There are many job postings looking for Python/Django developers. Companies seeking Full stack developers (developers comfortable working with both back-end and front-end technologies and numerous programming languages) often list Python as a required language for candidates to have in their arsenal.
6. Pascal Language
Pascal language is mostly a teaching language and few industries uses this language to write the programs. This language tends to use keywords instead of symbols and braces in C language. So, this language is very easy for beginners to understand than a programming language like C, C++. Borland is a compiler software company, which is using Delphi programming language for industrial strength. Delphi is an object-oriented language of Pascal, and presently Borland compilers only use it.
7. Fortran Language
Fortran language is a number crunching language and still it is used by scientists. This language allows different sizes of variables up to the memory limit in the machine. This language is suitable for engineers, who have to calculate values with high precision. Program in Fortran is inflexible and sometimes it makes difficult to read.
8. Perl Language
Perl language is a file management language for UNIX. But it is more popular for its common gateway interface programming (CGI). It is a term for programs that web servers can perform to allow additional capabilities of web pages. Pearl language is a method for searching text and it is used for useful server functions and other databases, and it is very easy to pick up the fundamentals if you have any experience in any language. As a CGi language, web hosting services select Perl language over C++ language. Because, the web hosts can review Perl script files. Since they are text files, when C++ is compiled.
9. PHP Language
The PHP language is used to design web pages and sometimes it is also used as scripting language. This language is designed to develop a rapid website, and as a result comprises features which make it easy generate HTTP headers and link to databases. As a scripting language, it includes a set of components permit the programmer to easily get up to speed. However, it has more sophisticated object-oriented features.
10. LISP Language
LISP language is mostly used in computer science research and it stores all data in lists such as arrays. The syntax of list is very simple and easy to make for developers to implement structures.
11. Scheme Language
The scheme language is an alternate of LISP language, and it has a simpler syntax and features. Any project under the scheme language will result in the re implementation of most of the LISP language. But this is very popular introductory language in the computer science department of MIT’s. This language easily solves the problems instead of worrying about syntaxes of programming language.

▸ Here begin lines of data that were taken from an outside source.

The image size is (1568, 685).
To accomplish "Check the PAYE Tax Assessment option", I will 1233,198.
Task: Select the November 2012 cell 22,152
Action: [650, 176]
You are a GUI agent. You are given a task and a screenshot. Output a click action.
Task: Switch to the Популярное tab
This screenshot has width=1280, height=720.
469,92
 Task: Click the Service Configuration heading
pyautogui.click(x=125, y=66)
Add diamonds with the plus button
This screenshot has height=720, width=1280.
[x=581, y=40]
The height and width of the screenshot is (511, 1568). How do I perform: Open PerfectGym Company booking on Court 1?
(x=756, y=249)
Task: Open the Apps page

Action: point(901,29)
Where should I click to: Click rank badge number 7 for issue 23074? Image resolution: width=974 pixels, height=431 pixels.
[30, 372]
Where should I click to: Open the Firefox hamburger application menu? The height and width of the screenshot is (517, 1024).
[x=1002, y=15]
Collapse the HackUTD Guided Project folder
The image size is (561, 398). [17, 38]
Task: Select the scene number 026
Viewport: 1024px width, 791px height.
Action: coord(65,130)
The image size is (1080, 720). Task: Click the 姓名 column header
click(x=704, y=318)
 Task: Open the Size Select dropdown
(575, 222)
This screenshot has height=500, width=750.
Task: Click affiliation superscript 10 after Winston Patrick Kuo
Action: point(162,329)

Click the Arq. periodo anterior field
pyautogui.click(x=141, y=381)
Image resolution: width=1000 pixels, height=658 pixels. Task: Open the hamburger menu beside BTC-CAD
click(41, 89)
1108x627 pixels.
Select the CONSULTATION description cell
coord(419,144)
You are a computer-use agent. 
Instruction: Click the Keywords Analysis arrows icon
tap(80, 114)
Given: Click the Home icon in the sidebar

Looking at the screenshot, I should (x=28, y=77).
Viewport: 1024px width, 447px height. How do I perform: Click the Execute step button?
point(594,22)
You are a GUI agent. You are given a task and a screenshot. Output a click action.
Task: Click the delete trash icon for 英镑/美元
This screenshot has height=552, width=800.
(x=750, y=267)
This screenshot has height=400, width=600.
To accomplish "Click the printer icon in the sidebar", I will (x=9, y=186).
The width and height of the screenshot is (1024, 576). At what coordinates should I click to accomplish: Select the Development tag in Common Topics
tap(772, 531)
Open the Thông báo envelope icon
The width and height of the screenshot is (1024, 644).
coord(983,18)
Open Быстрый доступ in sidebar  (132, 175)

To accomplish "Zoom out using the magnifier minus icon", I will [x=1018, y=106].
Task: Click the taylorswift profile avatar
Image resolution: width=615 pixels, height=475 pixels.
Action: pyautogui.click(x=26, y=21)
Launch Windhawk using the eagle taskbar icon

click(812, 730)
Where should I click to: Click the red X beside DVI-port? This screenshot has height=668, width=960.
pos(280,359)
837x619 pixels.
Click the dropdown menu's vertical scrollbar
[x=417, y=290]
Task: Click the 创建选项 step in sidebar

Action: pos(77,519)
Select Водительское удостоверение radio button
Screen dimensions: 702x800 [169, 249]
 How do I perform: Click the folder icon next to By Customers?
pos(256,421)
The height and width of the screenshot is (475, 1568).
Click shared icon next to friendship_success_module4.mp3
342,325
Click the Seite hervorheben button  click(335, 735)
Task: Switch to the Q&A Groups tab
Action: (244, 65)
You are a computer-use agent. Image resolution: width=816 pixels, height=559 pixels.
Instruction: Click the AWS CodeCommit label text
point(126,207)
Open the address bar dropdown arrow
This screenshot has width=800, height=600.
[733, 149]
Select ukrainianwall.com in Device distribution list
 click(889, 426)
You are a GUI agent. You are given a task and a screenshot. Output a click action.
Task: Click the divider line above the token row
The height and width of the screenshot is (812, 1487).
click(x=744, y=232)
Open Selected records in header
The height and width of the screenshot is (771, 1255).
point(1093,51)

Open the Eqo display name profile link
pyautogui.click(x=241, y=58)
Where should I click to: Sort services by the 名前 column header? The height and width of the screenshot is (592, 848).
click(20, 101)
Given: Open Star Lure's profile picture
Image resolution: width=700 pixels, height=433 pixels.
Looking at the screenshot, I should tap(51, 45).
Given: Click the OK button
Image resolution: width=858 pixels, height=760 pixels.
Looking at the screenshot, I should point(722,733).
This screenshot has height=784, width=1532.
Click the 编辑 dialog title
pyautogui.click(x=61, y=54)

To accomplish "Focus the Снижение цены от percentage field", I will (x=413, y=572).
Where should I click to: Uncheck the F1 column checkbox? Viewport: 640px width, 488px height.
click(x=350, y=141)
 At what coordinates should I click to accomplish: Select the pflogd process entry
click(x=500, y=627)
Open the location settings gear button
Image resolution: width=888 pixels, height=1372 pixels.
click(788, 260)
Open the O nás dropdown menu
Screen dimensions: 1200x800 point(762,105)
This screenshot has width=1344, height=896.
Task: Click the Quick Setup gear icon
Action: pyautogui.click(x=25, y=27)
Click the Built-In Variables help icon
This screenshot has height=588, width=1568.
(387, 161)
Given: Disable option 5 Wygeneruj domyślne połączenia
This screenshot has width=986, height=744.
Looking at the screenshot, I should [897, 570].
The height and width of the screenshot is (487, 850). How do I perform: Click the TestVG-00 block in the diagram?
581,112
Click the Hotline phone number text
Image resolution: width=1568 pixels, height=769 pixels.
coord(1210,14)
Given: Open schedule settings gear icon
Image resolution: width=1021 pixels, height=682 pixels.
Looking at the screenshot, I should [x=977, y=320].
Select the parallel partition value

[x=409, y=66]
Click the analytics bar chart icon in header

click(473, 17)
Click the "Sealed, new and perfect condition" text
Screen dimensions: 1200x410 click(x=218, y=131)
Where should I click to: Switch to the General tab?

This is all about the differences between programming languages and few major programming languages are discussed. And, the remaining languages like Tcl, Python, Smalltalk, COBOL, C# and Prolog are similar to the above languages which are discussed. But selecting the suitable language for developing a program or application is very important
What are the 3 levels of programming languages?
Broadly the computer language can be classified into three categories assembly language, machine language, and high-level language.